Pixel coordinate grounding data
━━━━━━━━

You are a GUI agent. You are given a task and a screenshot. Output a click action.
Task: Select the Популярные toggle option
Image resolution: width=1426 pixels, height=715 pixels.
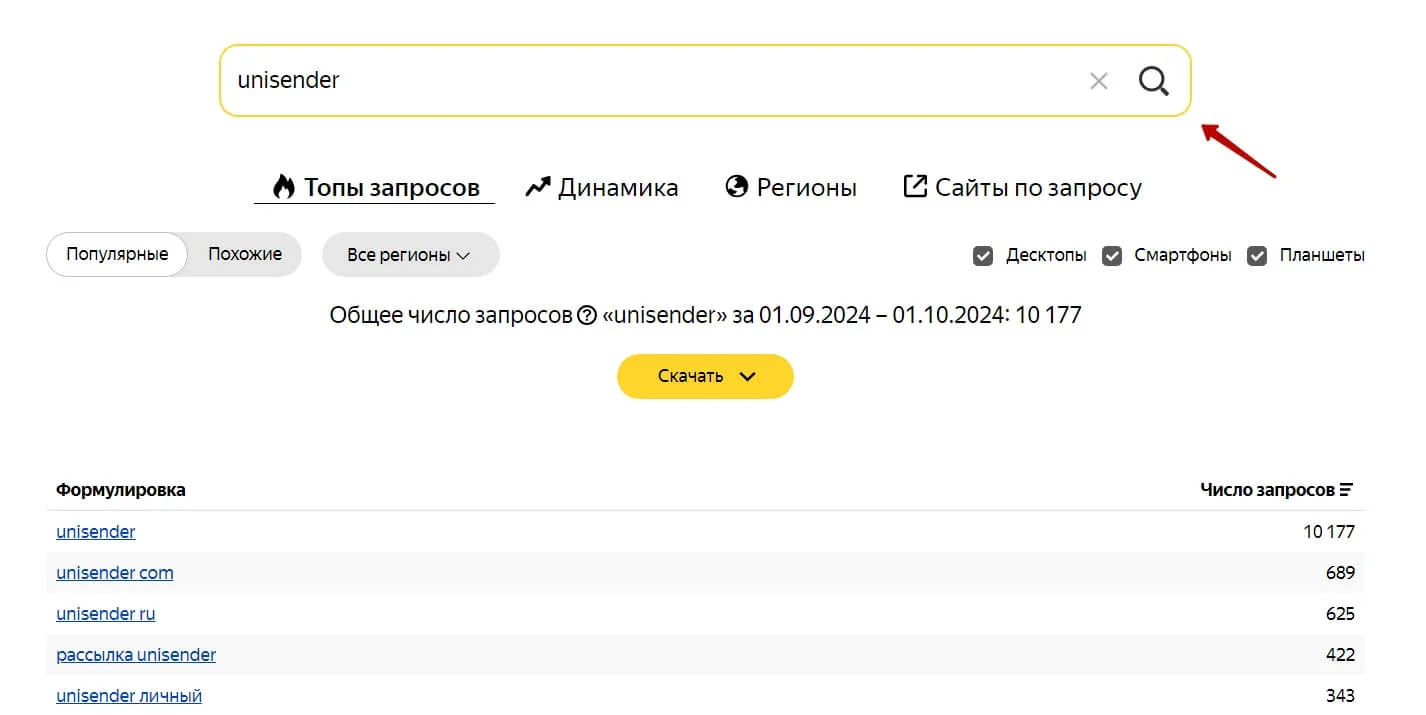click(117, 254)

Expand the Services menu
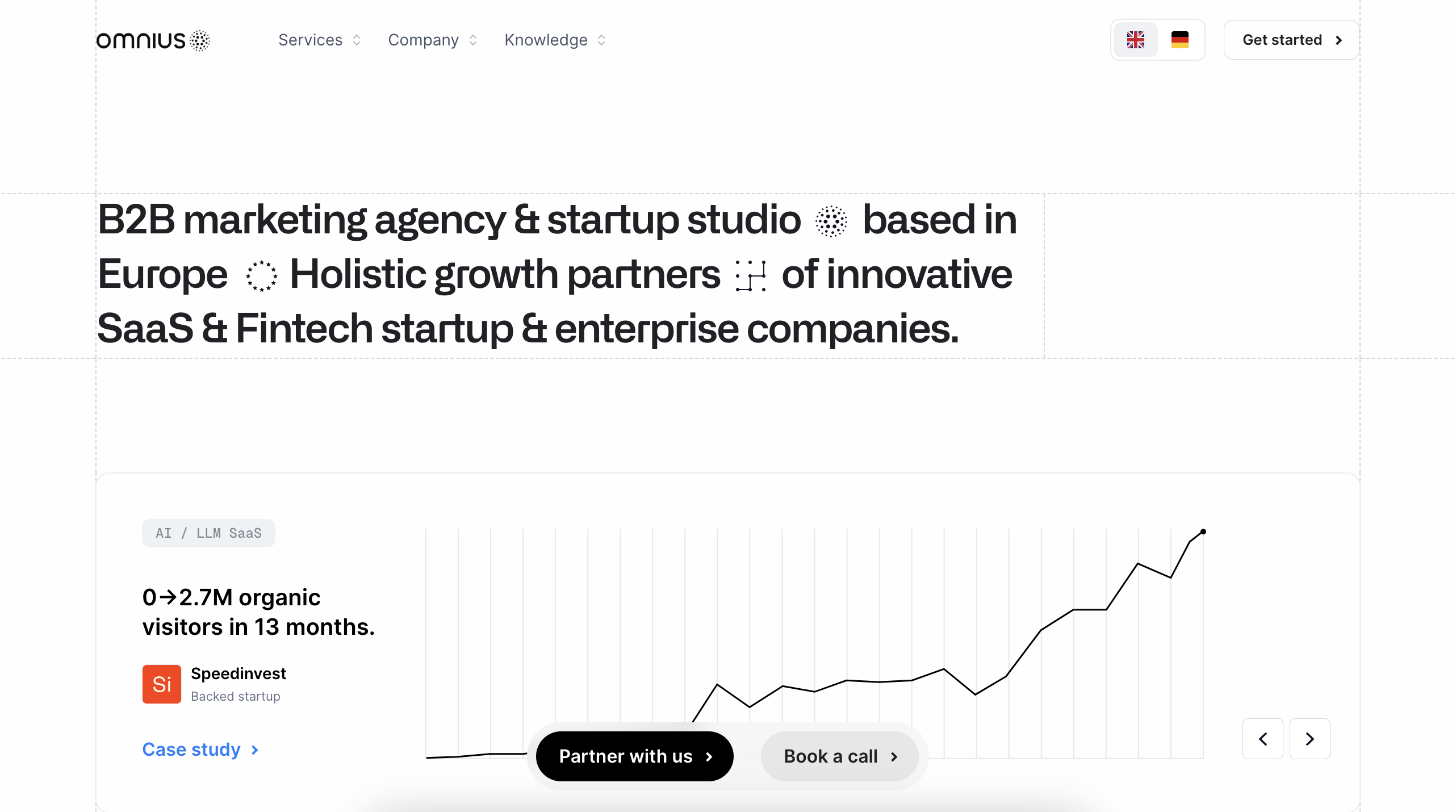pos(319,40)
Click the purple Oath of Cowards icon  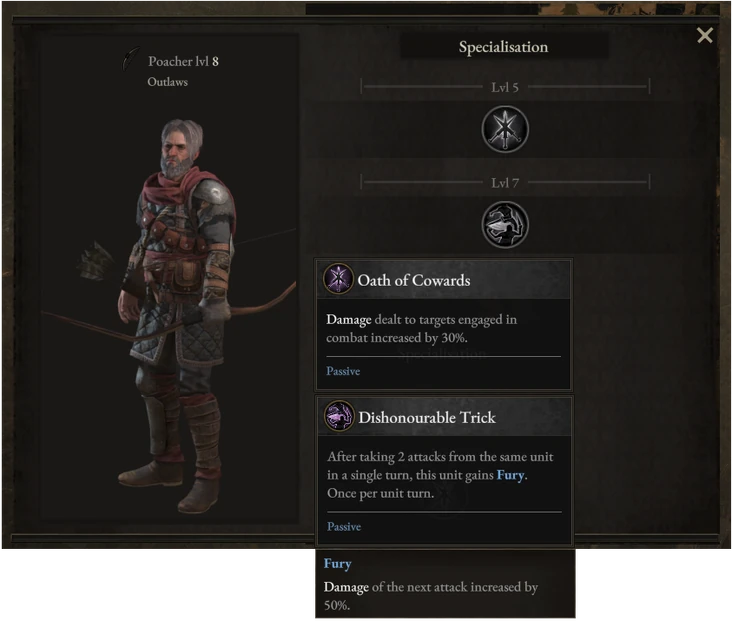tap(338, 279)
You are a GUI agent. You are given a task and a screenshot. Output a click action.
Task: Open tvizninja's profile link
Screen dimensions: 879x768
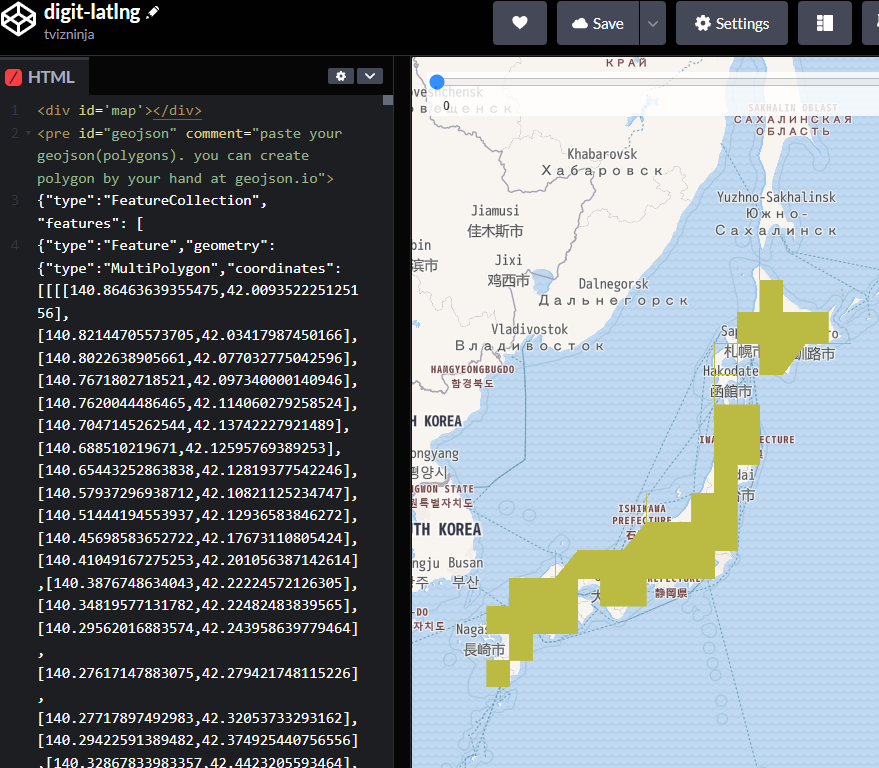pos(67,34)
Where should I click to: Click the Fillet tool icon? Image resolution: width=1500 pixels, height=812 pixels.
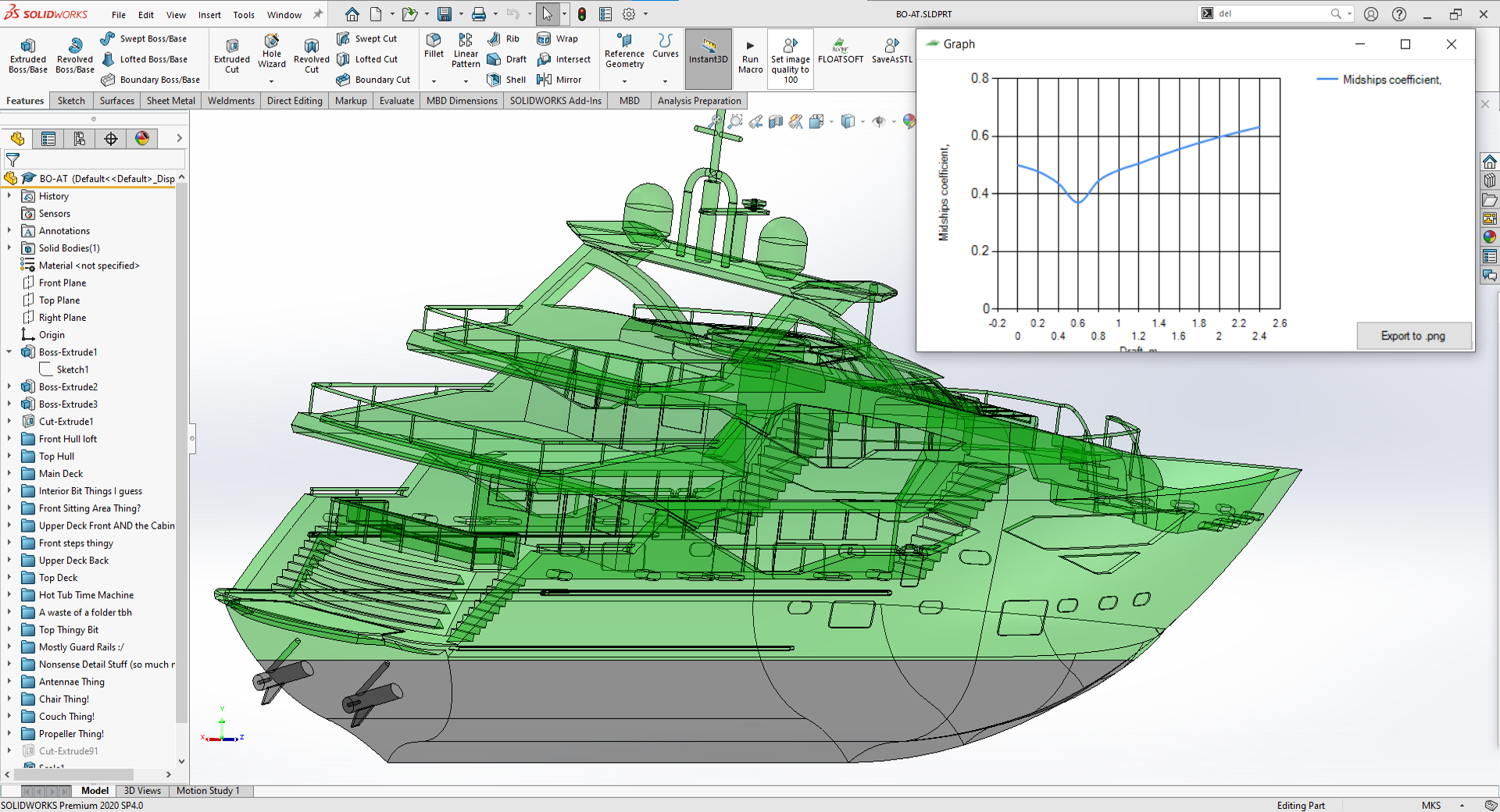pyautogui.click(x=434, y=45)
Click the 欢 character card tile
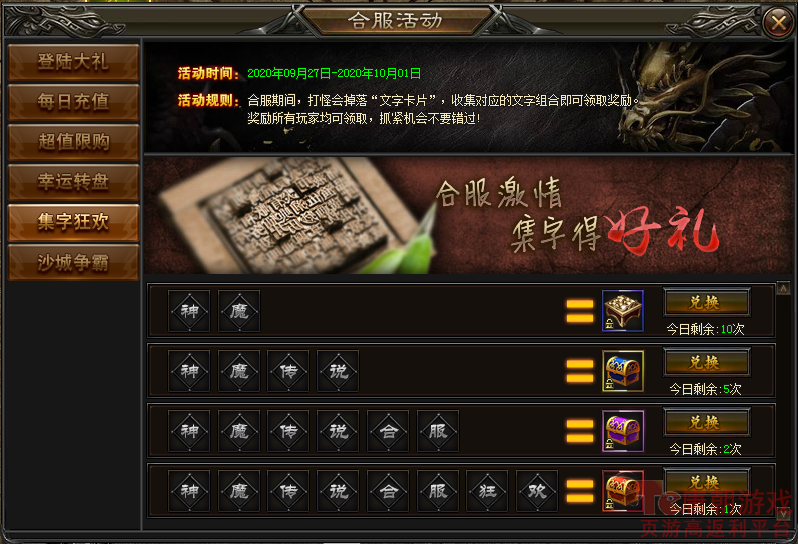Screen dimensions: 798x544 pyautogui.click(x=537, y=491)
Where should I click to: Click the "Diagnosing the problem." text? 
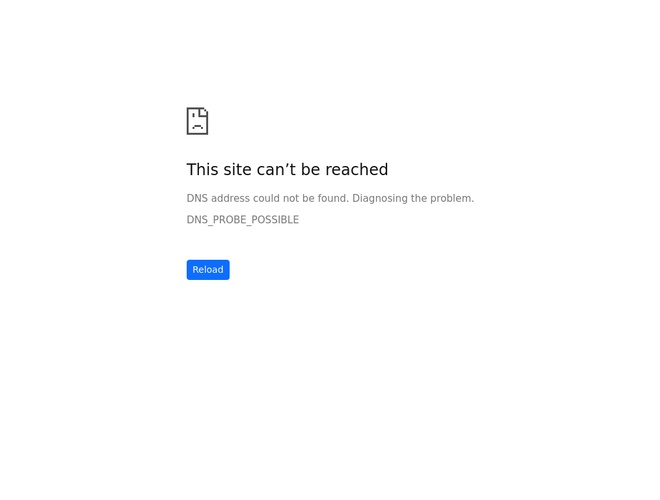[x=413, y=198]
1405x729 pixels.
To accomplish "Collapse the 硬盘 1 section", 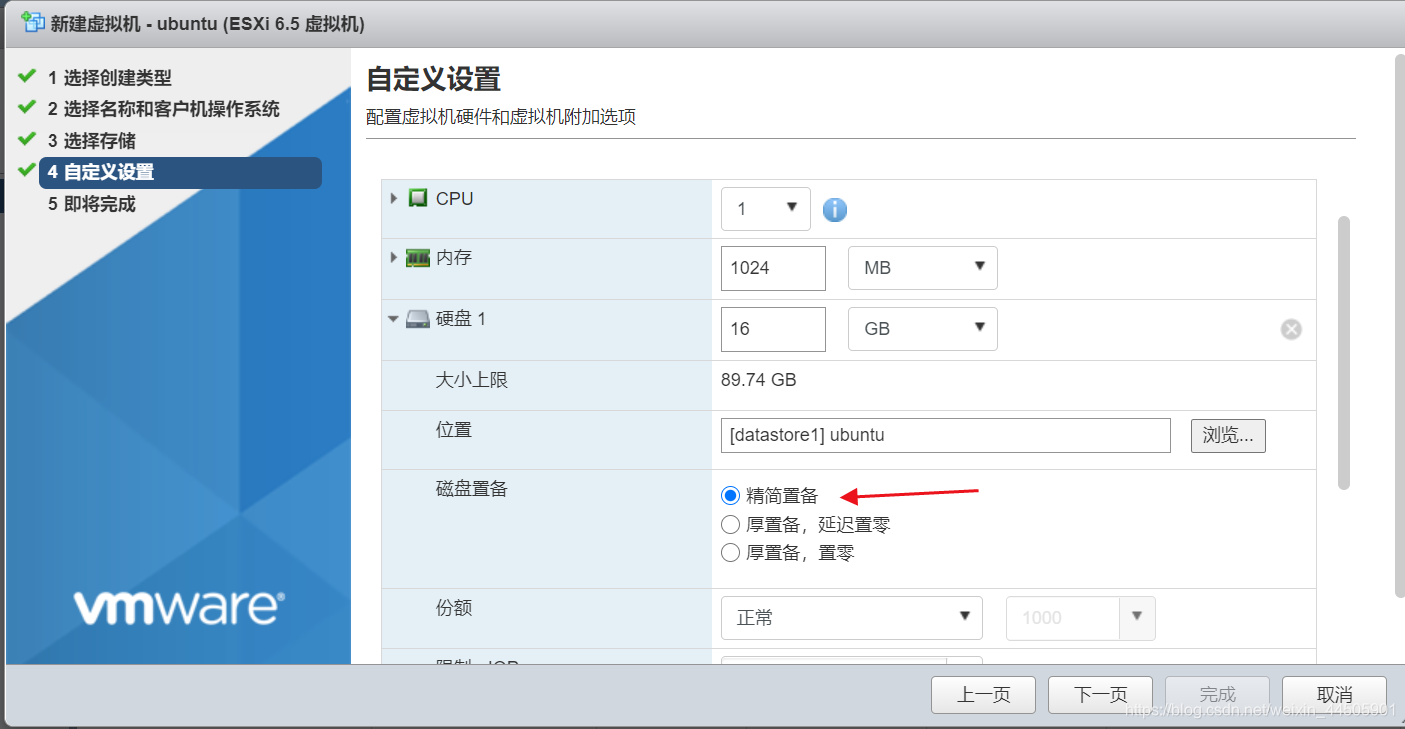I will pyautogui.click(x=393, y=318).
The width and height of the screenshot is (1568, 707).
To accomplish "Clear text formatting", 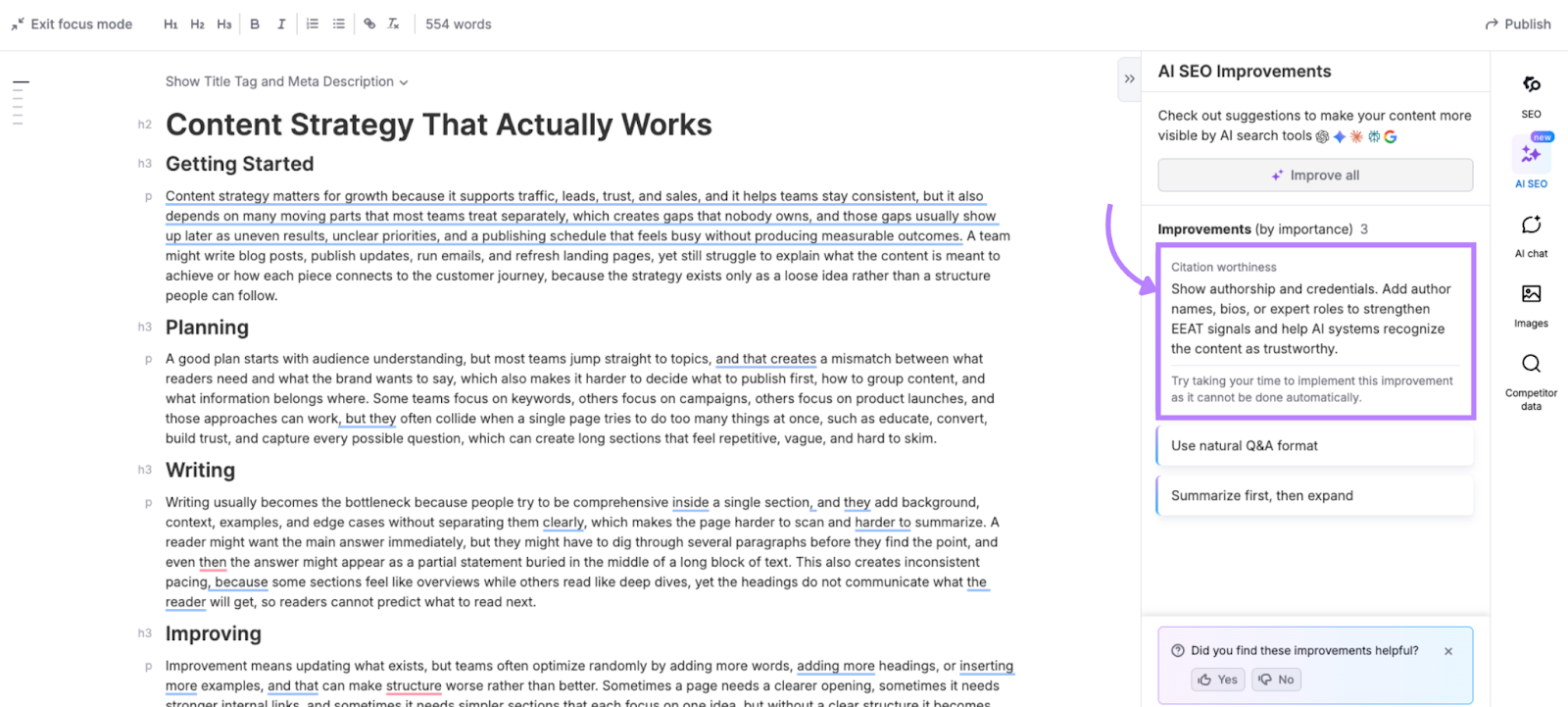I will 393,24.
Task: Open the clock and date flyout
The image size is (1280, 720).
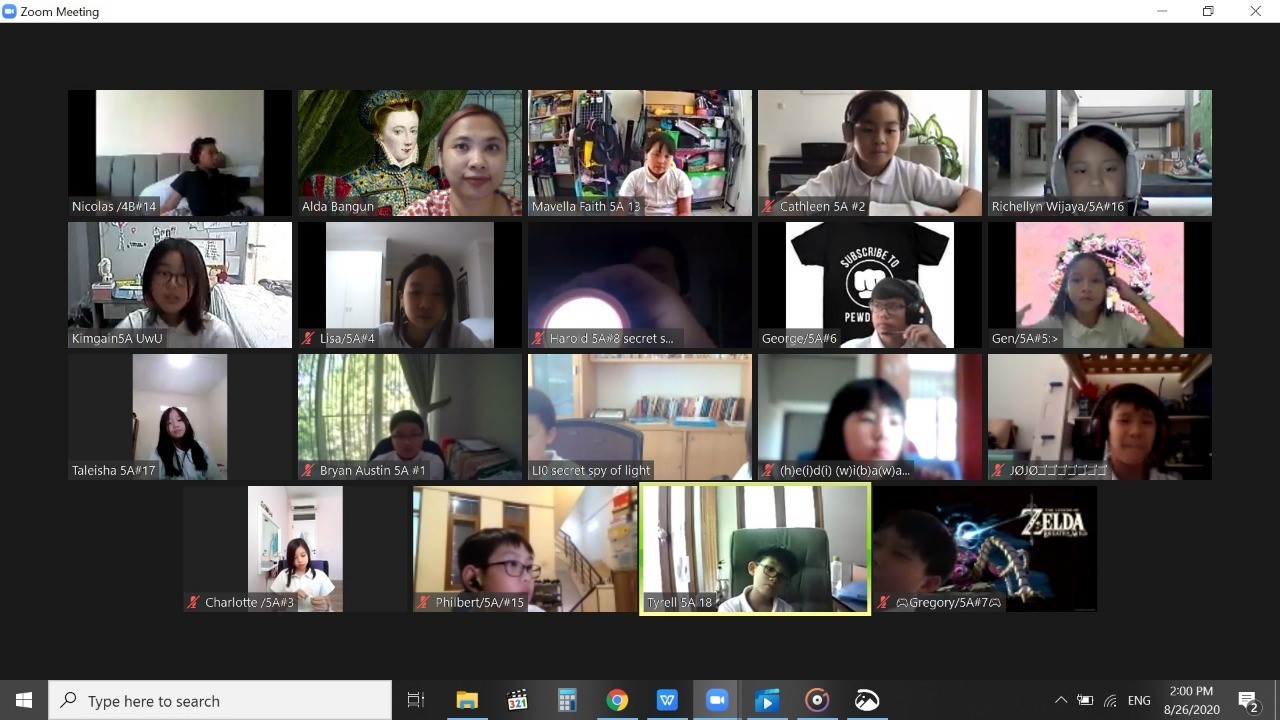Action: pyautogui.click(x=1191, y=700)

━━━━━━━━

Output the line that contains "Task: Open the clock and date flyout" and every line after it to the end of the records, word for word, leaving out the pictures.

Task: Open the clock and date flyout
The image size is (1280, 720).
Action: pyautogui.click(x=1191, y=700)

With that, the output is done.